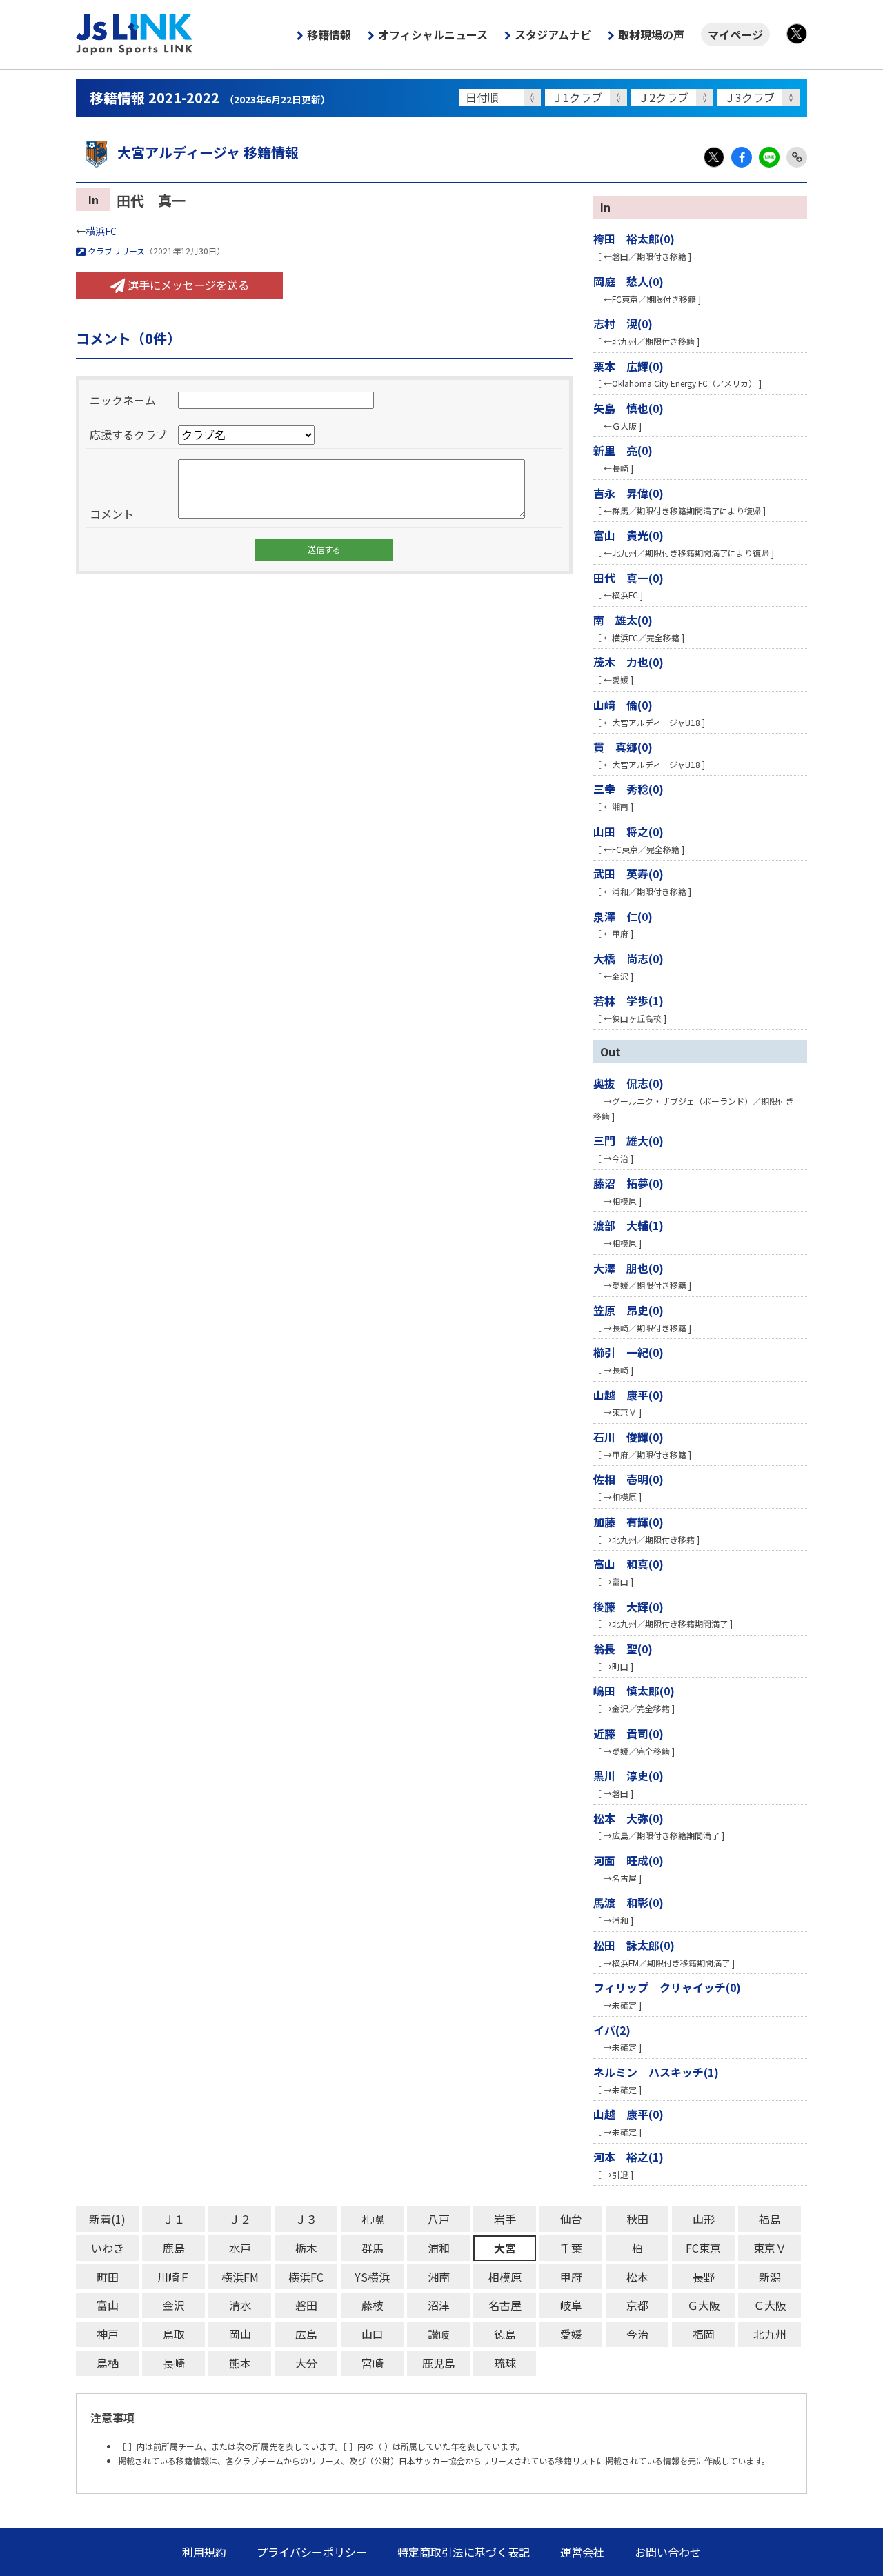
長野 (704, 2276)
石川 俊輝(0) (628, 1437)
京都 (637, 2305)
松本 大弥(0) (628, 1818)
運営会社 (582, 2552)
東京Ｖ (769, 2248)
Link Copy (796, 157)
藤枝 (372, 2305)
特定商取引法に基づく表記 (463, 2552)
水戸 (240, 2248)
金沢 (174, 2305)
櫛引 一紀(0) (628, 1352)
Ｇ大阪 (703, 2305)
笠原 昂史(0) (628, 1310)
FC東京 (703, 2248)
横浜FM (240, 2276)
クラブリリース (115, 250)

+ + +

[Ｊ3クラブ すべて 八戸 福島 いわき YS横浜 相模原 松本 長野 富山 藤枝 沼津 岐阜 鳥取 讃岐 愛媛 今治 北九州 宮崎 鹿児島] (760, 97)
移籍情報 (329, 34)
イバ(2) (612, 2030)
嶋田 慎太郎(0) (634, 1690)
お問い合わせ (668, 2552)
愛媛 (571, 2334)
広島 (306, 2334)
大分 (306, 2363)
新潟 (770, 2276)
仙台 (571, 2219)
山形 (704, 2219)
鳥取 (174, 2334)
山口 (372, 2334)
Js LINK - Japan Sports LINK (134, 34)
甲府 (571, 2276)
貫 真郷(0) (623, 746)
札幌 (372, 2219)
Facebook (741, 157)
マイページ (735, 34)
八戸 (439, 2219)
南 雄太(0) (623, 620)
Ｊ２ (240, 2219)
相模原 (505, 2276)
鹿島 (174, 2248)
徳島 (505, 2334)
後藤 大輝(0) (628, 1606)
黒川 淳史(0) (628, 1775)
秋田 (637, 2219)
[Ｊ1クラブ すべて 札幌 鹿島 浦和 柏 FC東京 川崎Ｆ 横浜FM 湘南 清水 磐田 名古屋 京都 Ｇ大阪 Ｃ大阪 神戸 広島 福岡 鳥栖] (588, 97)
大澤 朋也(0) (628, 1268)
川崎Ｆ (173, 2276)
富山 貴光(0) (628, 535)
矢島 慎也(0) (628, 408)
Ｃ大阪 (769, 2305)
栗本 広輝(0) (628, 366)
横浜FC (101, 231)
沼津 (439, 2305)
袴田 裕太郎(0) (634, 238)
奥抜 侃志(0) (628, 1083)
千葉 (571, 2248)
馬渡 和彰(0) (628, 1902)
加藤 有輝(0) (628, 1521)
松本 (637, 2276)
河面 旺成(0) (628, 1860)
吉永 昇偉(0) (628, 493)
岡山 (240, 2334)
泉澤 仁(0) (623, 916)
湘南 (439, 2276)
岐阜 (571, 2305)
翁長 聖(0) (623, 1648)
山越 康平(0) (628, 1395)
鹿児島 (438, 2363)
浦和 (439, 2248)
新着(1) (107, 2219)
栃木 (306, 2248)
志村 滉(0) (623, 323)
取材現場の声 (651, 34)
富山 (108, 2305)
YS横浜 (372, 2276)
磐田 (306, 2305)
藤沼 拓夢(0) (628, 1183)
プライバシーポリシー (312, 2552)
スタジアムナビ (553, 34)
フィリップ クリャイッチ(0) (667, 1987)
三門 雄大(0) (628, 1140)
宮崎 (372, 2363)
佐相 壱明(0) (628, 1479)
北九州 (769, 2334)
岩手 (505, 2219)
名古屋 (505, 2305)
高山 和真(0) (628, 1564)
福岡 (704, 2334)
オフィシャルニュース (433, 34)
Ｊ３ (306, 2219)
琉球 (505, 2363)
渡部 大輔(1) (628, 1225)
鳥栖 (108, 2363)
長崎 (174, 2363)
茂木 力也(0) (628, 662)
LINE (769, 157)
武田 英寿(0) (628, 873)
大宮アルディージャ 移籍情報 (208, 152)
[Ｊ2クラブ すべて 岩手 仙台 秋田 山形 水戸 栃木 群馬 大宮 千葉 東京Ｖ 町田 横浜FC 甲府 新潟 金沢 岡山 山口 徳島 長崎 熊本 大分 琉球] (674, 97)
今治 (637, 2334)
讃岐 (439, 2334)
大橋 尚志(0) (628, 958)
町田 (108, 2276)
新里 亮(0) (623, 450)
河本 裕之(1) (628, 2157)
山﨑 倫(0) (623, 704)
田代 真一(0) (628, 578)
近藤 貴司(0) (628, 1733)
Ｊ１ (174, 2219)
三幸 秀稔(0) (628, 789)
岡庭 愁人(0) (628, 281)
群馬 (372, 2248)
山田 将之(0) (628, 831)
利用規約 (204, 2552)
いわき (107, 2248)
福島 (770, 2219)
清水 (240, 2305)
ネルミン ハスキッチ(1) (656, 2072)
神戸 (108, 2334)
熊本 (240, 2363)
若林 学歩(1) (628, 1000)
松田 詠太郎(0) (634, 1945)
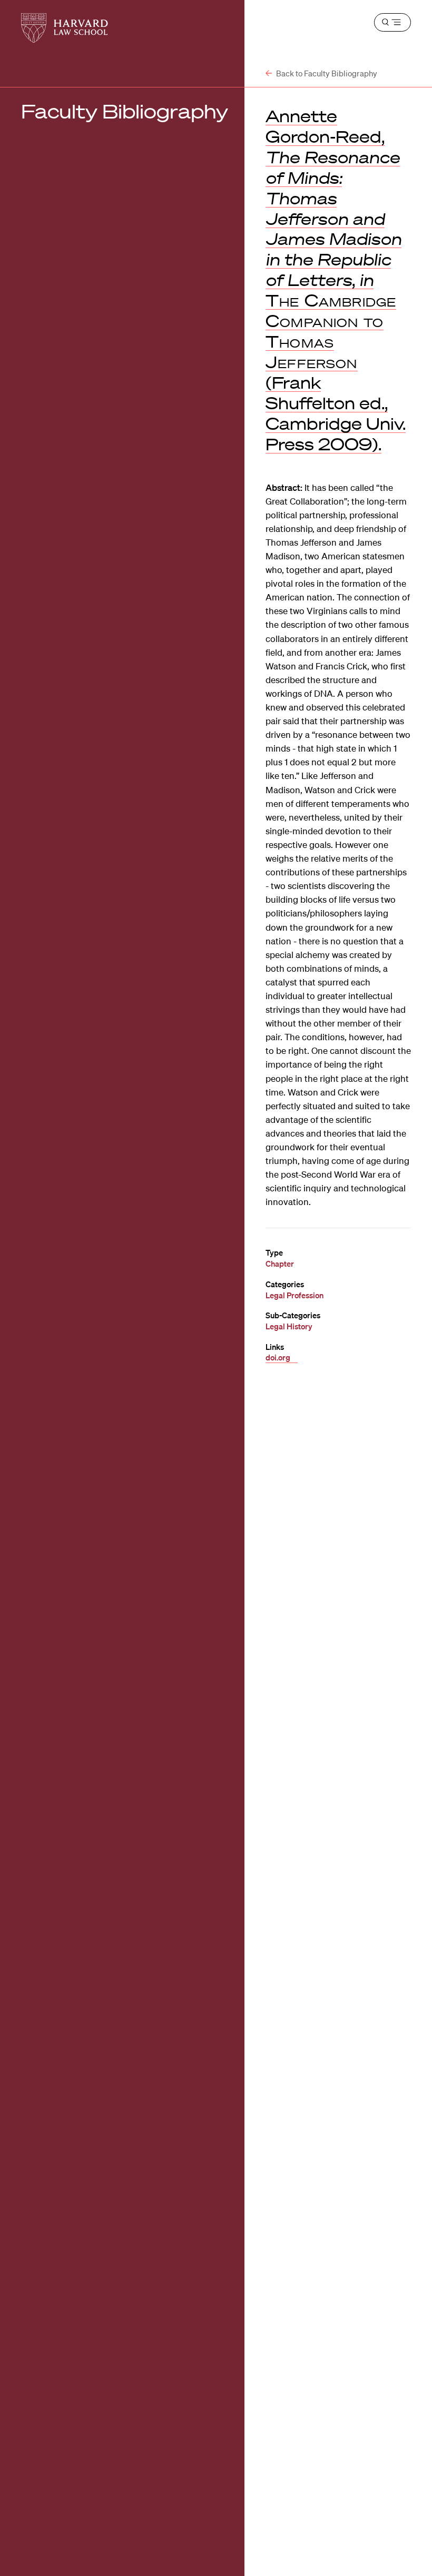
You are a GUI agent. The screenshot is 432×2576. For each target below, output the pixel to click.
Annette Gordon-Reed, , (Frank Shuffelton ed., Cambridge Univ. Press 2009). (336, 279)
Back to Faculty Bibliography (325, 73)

+ + +

◆ **Required work**
Given the listing above, retype only the span of lines from the line with "山田 将之(0) (628, 831)" up to and including the line with "Back to Faculty Bibliography (325, 73)", exactly as it stands and without pictures.

◆ **Task response**
山田 将之(0) (628, 831)
利用規約 (204, 2552)
いわき (107, 2248)
福島 (770, 2219)
清水 (240, 2305)
ネルミン ハスキッチ(1) (656, 2072)
神戸 (108, 2334)
熊本 (240, 2363)
若林 学歩(1) (628, 1000)
松田 詠太郎(0) (634, 1945)
You are a GUI agent. The screenshot is 432×2576. For each target below, output the pixel to click.
Annette Gordon-Reed, , (Frank Shuffelton ed., Cambridge Univ. Press 2009). (336, 279)
Back to Faculty Bibliography (325, 73)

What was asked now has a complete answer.